The Calgary-based Enbridge energy company needed the PUC's approval in order to build the $2.6 billion project across the northern half of the state.
In that decision, the PUC determined that the safety benefits of allowing Enbridge to replace the old, corroding Line 3 pipeline with a larger, modern line outweighed the risks of allowing the old pipeline to continue to operate.
In their court challenges, the groups argued that reasoning is flawed.
"There is no need for this pipeline as the world reduces oil consumption in the face of increasing climate change," said Winona LaDuke, executive director of Honor the Earth.
The groups argued that Enbridge failed to provide a long-term energy forecast to prove that the increased capacity the new pipeline would provide is needed in Minnesota.
The Minnesota Department of Commerce also pressed that argument before the Public Utilities Commission. Friends of the Headwaters attorney Scott Strand said the agency's support could carry weight at the court of appeals.
"The PUC and Department of Commerce are usually in sync, and when they're not, that... sets off a bell that suggests that maybe something has gone awry here," said Strand.
Enbridge argues a new Line 3 is needed to meet Minnesota's energy needs, and can better protect the environment than the existing pipeline.
"Enbridge believes the courts will reaffirm the MPUC's process and decisions, which were made in accordance with the law based on full and complete evidence developed and presented over years of open and transparent regulatory and environmental review processes," said spokesperson Juli Kellner.
Friends of the Headwaters prevailed in an earlier pipeline-related lawsuit filed at the Court of Appeals in 2015, which led to Enbridge preparing a full Environmental Impact Statement on Line 3, the first time an EIS — an intensive environmental study — has been conducted for a pipeline proposal in Minnesota.
State regulators completed that environmental review in May 2018, just before the PUC granted the certificate of need. Tribes and environmental groups filed lawsuits three months later, challenging the PUC's acceptance of that study.
More lawsuits are expected.
A student-led group called the Youth Climate Intervenors also plans to challenge the Line 3 certificate of need later this week.

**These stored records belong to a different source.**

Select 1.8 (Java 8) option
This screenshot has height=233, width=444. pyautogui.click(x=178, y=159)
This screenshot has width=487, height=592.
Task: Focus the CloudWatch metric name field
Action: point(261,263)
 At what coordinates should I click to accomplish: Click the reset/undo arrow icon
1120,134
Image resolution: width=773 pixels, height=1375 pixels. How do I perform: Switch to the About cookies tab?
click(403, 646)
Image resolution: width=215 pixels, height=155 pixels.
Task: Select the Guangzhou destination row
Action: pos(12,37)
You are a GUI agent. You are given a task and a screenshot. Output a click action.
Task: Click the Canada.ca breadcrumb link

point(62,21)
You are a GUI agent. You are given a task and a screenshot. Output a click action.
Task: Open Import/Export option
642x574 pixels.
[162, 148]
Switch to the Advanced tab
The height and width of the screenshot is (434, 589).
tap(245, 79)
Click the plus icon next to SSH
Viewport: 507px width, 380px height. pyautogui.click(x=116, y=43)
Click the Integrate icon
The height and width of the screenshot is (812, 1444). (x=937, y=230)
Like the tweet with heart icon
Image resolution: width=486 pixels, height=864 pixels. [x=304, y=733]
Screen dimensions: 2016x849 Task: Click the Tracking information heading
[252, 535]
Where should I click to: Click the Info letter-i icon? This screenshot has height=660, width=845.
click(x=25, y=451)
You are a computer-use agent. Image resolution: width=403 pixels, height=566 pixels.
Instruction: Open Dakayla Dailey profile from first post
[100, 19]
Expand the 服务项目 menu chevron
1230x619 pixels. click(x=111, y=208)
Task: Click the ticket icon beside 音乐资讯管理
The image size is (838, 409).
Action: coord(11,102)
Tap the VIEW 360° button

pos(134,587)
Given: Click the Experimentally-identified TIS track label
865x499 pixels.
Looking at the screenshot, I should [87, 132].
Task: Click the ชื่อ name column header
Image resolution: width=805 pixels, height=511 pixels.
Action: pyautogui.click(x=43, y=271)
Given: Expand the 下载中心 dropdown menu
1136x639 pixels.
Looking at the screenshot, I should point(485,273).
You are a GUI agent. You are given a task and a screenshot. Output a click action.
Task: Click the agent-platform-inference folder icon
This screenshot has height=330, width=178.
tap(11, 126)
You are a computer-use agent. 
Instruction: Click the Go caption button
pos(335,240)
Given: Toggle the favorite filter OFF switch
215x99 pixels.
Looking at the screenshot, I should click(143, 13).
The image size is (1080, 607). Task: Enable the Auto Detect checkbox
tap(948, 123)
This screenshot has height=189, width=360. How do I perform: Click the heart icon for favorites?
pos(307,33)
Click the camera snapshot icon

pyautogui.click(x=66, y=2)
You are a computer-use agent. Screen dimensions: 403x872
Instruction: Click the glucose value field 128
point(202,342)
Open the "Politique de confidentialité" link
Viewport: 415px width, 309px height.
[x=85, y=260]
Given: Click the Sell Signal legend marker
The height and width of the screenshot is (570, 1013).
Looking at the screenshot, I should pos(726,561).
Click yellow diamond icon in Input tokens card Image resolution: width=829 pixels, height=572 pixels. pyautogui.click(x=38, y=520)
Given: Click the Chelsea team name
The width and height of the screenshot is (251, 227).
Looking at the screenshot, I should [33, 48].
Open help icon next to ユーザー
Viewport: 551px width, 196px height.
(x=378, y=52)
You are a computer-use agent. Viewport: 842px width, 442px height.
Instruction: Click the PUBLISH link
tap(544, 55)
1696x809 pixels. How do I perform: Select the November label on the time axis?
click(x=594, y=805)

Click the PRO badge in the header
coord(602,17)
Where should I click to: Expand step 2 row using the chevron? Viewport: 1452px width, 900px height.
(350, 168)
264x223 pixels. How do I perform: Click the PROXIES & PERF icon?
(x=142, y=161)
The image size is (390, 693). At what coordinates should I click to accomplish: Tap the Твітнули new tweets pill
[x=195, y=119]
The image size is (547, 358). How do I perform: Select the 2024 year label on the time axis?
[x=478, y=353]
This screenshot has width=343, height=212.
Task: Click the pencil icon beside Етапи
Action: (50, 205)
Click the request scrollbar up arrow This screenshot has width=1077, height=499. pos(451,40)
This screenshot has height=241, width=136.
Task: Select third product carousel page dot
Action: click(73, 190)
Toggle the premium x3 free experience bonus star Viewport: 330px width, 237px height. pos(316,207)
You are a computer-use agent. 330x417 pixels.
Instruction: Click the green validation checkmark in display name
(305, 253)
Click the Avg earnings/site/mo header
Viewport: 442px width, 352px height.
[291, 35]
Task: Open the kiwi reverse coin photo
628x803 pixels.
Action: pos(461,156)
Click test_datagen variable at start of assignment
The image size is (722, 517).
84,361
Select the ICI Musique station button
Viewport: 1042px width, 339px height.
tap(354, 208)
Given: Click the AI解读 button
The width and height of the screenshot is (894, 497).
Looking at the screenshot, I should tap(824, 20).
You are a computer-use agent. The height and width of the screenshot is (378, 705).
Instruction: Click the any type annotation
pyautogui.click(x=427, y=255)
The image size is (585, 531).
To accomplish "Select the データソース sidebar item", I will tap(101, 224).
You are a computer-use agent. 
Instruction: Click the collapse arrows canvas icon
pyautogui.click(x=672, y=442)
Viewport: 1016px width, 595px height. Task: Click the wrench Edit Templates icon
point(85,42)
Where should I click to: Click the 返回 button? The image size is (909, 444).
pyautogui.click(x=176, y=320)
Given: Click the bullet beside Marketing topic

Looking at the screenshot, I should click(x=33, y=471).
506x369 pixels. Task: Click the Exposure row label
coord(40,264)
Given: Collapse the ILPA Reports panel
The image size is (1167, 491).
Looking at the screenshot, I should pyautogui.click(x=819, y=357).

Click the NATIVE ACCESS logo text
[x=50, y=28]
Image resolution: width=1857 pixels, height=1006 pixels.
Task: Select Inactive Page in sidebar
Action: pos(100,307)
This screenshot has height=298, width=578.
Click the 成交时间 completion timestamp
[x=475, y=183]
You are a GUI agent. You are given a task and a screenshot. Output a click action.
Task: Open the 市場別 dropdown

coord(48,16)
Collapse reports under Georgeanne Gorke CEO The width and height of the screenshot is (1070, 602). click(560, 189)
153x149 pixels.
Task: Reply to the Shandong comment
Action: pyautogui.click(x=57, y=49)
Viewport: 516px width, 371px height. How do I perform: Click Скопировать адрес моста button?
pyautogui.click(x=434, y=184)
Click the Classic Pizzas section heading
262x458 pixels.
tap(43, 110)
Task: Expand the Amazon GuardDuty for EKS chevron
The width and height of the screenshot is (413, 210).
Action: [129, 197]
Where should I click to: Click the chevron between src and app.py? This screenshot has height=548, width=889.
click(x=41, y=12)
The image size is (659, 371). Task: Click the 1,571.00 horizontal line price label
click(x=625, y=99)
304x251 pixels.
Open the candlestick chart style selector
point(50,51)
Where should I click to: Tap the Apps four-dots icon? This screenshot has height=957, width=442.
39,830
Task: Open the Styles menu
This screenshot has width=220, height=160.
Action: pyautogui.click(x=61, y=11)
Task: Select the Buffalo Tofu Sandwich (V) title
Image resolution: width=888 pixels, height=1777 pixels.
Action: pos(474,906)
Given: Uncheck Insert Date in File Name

Tribes and citizen groups will also still have an opportunity to challenge the state's approval of a route permit for Line 3, after the PUC denied their requests last week to reconsider the permit regulators issued in June that allows Enbridge to build the new line along a different corridor across the state, south of the current route.
And while the project has secured most of the crucial regulatory backing it needed to begin work on the new Line 3, Enbridge still needs to obtain several local, state and federal permits before it can begin installing the pipeline.
The company has said it plans to begin construction in the first quarter of 2019, and have the new pipeline in service by the end of that year.